Note from Ex. 3 that \(Cov(\widehat{\epsilon}) = \sigma^2(\mathbf{I} - \mathbf{H})\). Thus, the variance of the \(i^{th}\) residual are given by the diagonal terms in the matrix, \(\sigma^2(1 - H_{ii})\).

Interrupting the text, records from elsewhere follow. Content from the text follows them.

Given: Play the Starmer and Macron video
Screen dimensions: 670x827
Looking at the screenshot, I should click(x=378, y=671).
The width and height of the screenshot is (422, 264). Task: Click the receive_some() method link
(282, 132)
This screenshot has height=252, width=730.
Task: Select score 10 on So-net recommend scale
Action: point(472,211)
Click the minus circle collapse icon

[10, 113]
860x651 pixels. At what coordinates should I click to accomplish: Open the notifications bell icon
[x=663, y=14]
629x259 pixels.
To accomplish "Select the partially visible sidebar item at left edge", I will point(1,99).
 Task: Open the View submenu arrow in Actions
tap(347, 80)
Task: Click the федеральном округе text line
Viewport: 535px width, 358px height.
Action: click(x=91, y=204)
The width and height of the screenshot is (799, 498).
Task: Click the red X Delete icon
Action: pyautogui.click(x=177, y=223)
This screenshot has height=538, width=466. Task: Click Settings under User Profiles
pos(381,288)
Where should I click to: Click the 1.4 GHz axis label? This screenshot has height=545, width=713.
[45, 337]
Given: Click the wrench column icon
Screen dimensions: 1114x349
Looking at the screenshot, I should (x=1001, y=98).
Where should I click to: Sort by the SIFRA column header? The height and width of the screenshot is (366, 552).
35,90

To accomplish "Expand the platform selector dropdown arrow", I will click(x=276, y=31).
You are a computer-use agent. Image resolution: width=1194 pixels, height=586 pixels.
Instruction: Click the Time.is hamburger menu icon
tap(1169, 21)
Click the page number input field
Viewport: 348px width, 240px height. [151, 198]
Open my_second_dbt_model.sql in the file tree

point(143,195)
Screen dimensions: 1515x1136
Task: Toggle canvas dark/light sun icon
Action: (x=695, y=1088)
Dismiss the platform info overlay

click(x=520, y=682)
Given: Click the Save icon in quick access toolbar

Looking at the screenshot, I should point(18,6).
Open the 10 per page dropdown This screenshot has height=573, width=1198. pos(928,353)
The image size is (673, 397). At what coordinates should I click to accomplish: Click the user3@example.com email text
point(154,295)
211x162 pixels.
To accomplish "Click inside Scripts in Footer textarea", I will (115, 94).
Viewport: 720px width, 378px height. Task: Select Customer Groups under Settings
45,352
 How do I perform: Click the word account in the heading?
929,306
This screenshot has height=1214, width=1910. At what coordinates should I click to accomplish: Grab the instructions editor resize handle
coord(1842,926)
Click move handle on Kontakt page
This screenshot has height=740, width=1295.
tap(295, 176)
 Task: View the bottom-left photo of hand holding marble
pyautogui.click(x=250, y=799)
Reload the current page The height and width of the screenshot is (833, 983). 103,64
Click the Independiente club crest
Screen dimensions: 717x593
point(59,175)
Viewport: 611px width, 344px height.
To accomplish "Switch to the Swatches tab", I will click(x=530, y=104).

An outlier might then be defined if the term

\[\begin{align*} \frac{y_i - \widehat{y}_i}{\sigma\sqrt{1 - H_{ii}}} \end{align*}\]

is sufficiently large in magnitude (for instance, if it is above some percentile of some t-distribution).

Exercise 3

What are the expectation and covariance of the residuals?

\[\begin{align*} E(\widehat{\epsilon}) &= E(\mathbf{y} - \mathbf{X}\widehat{\boldsymbol\beta})\\ &= E(\mathbf{X}\boldsymbol\beta + \boldsymbol\epsilon - \mathbf{X}(\mathbf{X}^T\mathbf{X})^{-1}\mathbf{X}^T\mathbf{y})\\ &= E(\mathbf{X}\boldsymbol\beta + \boldsymbol\epsilon - \mathbf{X}(\mathbf{X}^T\mathbf{X})^{-1}\mathbf{X}^T(\mathbf{X}\boldsymbol\beta + \boldsymbol\epsilon))\\ &= E(\mathbf{X}\boldsymbol\beta) + \mathbf{0} - E(\mathbf{X}(\mathbf{X}^T\mathbf{X})^{-1}\mathbf{X}^T(\mathbf{X}\boldsymbol\beta + \boldsymbol\epsilon))\\ &= E(\mathbf{X}\boldsymbol\beta) - E(\mathbf{X}\boldsymbol\beta) - \underbrace{E(\mathbf{X}(\mathbf{X}^T\mathbf{X})^{-1}\mathbf{X}^T\mathbf{\epsilon})}_{\mathbf{0}}\\ &= E(\mathbf{X}\boldsymbol\beta) - E(\mathbf{X}\boldsymbol\beta) = \mathbf{0}.\\ Cov(\widehat{\epsilon}) &= Cov(\mathbf{y} - \mathbf{X}\widehat{\boldsymbol\beta})\\ &= Cov(\mathbf{y} - \underbrace{(\mathbf{X}^T\mathbf{X})^{-1}\mathbf{X}^T}_{\mathbf{H}}\mathbf{y})\\ &= Cov((\mathbf{I} - \mathbf{H})\mathbf{y})\\ &= (\mathbf{I} - \mathbf{H})Cov(\mathbf{y})(\mathbf{I} - \mathbf{H})^T\\ &= (\mathbf{I} - \mathbf{H})Cov(\mathbf{X}\boldsymbol\beta + \boldsymbol\epsilon)(\mathbf{I} - \mathbf{H})^T\\ &= (\mathbf{I} - \mathbf{H})Cov(\boldsymbol\epsilon)(\mathbf{I} - \mathbf{H})^T\\ &= (\mathbf{I} - \mathbf{H})\sigma^2\mathbf{I}(\mathbf{I} - \mathbf{H})^T\\ &= \sigma^2 (\mathbf{I} - \mathbf{H})\mathbf{I}(\mathbf{I} - \mathbf{H})^T\\ &= \sigma^2(\mathbf{I} - \mathbf{H}) \end{align*}\]

As \(\mathbf{I} - \mathbf{H}\) is symmetric and idempotent (from earlier homework).